Nous embarquons à 7h20 sur le bateau « Cronos » de la Brigade avec à son bord : Didier et François (policiers) pour me piloter, Clémence (vainqueur de Koh-Lanta 2005) pour me ravitailler, Simon (Capitaine de l’Equipe de France natation) pour prendre les temps de passages, Marie Cath. (Secrétaire de l’association), Fabienne (ma tendre épouse, avec, nous l’apprendrons quelques jours plus tard, notre petite Lilou dans son ventre) pour les photos et la journaliste du « Parisien ». Je vais descendre la Seine sur le même parcours qu’avaient effectué les nageurs de la première traversée de Paris à la nage et terminerai légèrement plus loin à hauteur du pont du Garigliano.
Cent un ans après, jours pour jours, je plonge sous le Pont National à 7h32. La température de l’eau dépasse les 18°C et le courant est très faible, voire nul par endroit.
Je commence ma visite de Paris à la nage en remontant la Seine par la rive droite. Je vais ainsi pouvoir admirer tous les monuments de Paris qui bordent la Seine. Je suis dérangé quelquefois par le passage de péniches qui créent quelques ondes gênantes.
Il est huit heures, le long du parcours, joggeurs, touristes et badauds interloqués s’arrêtent…puis ils m’encouragent. Certains vont même me suivre en marchant. A chaque pont, mes fidèles supporters, Jean-Yves et Alexandra, sont présents, pour siffler et crier afin de m’accompagner dans l’effort. Ils seront d’ailleurs rejoints au fil de la Seine par des anciens nageurs de Montpellier exilés à Paris ainsi que par des adhérents de l’association France Choroïdérémie.
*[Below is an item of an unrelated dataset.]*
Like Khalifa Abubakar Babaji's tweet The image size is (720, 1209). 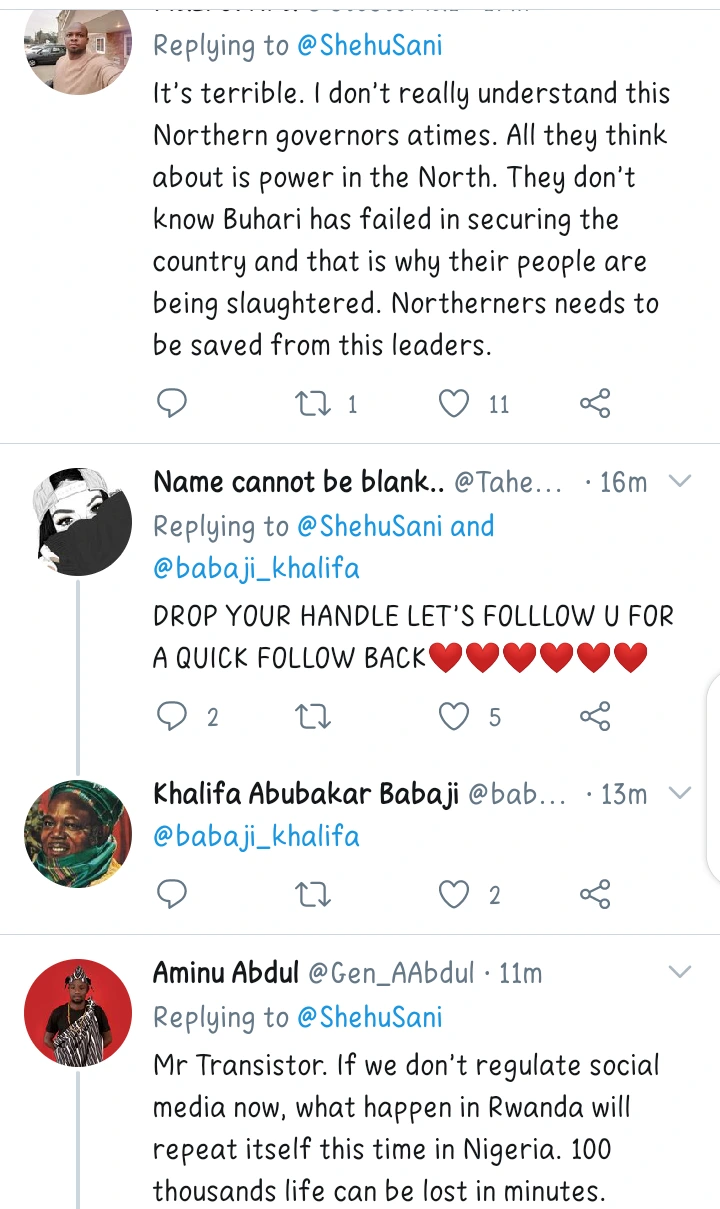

C’est l’heure du ravitaillement, Clémence me tend ma boisson énergétique qu’elle me donnera par la suite toutes les demi-heures. J’avale rapidement quelques gorgées et repars sous les regards de fêtards qui rentrent se coucher. Il y en a même qui bien éméchés commencent à se déshabiller pour me rejoindre. La brigade fluviale ne leur en laisse pas le temps. Ils assurent ma sécurité et veille à ce qu’il n’y ait aucun incident. Ils sont formidables et d’un grand professionnalisme. Ils manœuvrent le bateau sans trop s’éloigner de moi et sans me gêner tout en gardant une trajectoire droite. Lors des passages des bateaux mouches, ils se mettent sur ma gauche pour casser les vagues.
Je passe au pied de la tour Eiffel, l’instant est magique ! Les bénévoles de l’association ont installé un stand au pied de la tour afin de faire connaître la maladie et ils m’encouragent. Je repars de plus belle sous les yeux des touristes de plus en plus nombreux. Je nage à une vitesse de plus de 5 km/h.
La fin du parcours est un peu plus tristounet…il y a moins de monuments à admirer. Après avoir passé les 25 ponts et passerelles du parcours, j’arrive enfin à hauteur du dernier pont parisien, celui du Garigliano. Je termine la traversée de la Seine en 2h 18’19’’. La presse nous a rejoint et m’interview.
De retour au pied de la Tour Eiffel, je suis accueilli par le public, les adhérents de l’association et la presse. Je suis ravi, je viens de traverser entièrement la capitale en maillot et l’objectif de faire connaître l’association est rempli. Sur Internet, je vais même découvrir un article en japonais relatant la traversée.
L’association se joint à moi pour dire un grand merci et un grand bravo à la Brigade Fluviale pour leur professionnalisme et leur gentillesse. Un grand merci aussi à la jeune journaliste du « Parisien » qui a suivi toute la traversée à borf du zodiaque.